Saved entries:
○ ○ ○

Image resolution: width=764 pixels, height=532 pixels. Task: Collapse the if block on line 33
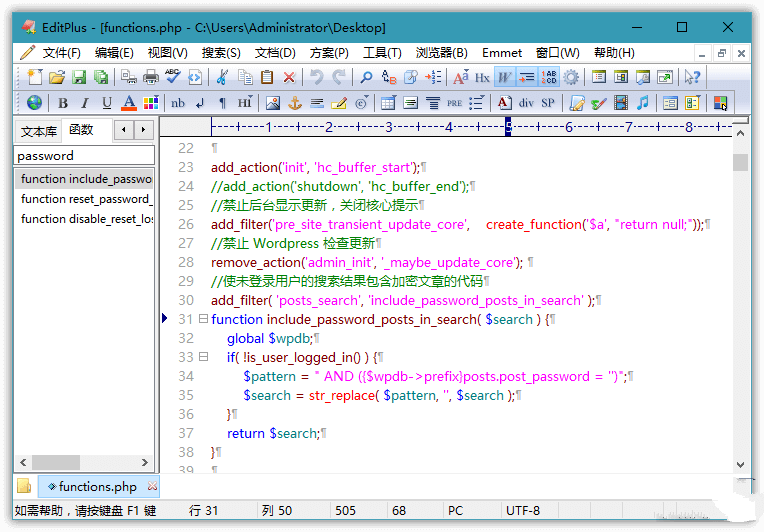click(203, 357)
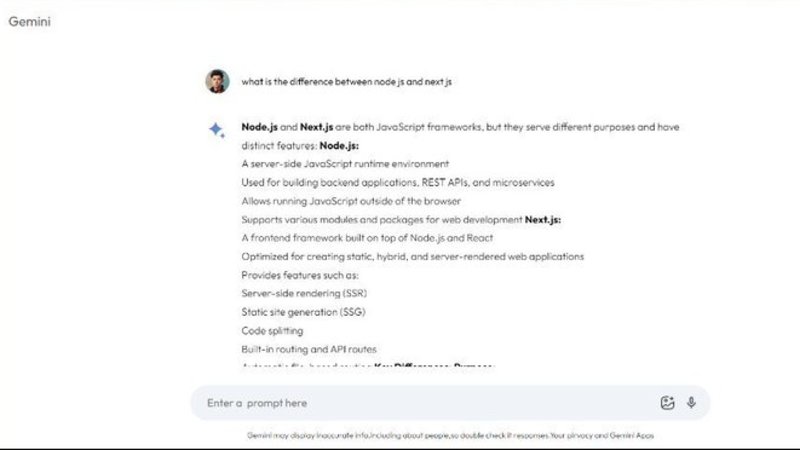Activate the microphone voice input
This screenshot has height=450, width=800.
[x=691, y=403]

○ ○ ○

What you need to do:
Print each entry above exactly. The pictures should not be printed.

Result below:
Image resolution: width=764 pixels, height=532 pixels. Task: Collapse the if block on line 33
click(203, 357)
Activate the microphone voice input
This screenshot has height=450, width=800.
[x=691, y=403]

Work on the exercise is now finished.